Letztendlich ist es das typische Vorgehen für Teams, die eben ihren langjährigen Franchise-Quarterback nicht gefunden haben. Sie werfen so lange Geld, Ressourcen, Ideen und Draft Picks an eine Wand bis irgendetwas oder irgendjemand davon hängen bleibt. Idealerweise ist es einer, der über Jahre eine Basis hinter dem Center liefert. Jene Deals für Fields oder Wilson sind in dieser Hinsicht natürlich eher ein wenig von Verzweiflung durchtränkt, aber das lässt sich eben nicht verhindern, wenn man mit einem First Round Pick daneben greift, so wie es die Steelers mit Kenny Pickett getan haben. Ein langer Rebuild unter Tomlin ist Stand jetzt keine Option, also geht man den Weg der Lotterie-Tickets.

Jener „Genialität“ des geringen Preises für diese gingen in Pittsburghs Fall etliche andere Moves voraus, wo man eben letztendlich doch eine sprichwörtliche Niete in der Hand hatte. Mason Rudolph hatte seine Momente als Development Quarterback aus der dritten Draftrunde, konnte den Starterposten aber nie festigen. Pickett als First Rounder schaffte das wie erwähnt ebenso wenig. Die Idee mit Mitch Trubisky – wie Fields hoher Draft Pick, der in Chicago scheiterte – ging ebenfalls nach hinten los. Auch hier war der Preis nie exorbitant hoch, letztendlich blieb der Erfolg trotzdem aus.

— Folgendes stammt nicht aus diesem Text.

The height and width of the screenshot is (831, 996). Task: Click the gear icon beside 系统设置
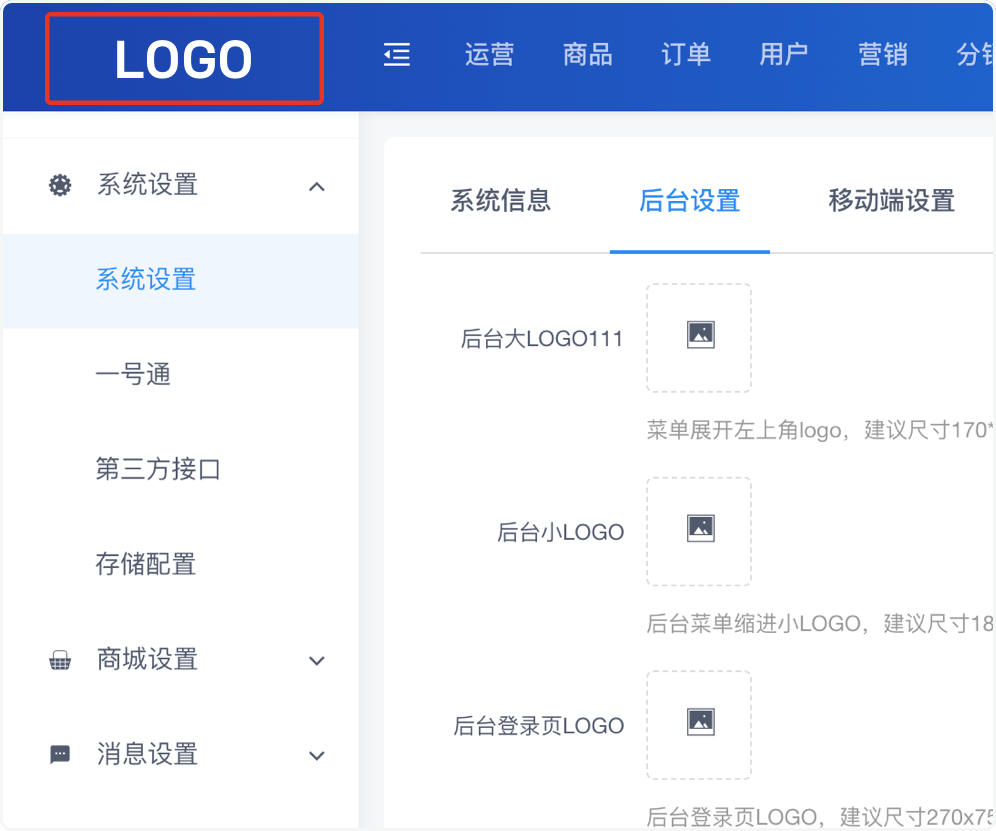point(60,185)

Nun hoffen die Steelers, dass alles mit Wilson oder Fields. Erst die Zeit wird verraten, was sie mit ihren Lotterie-Tickets tatsächlich gewonnen haben. Vielleicht ist es ja tatsächlich ein Schatz, vielleicht müssen sie aber auch schon im nächsten Jahr direkt wieder zum Kiosk rennen!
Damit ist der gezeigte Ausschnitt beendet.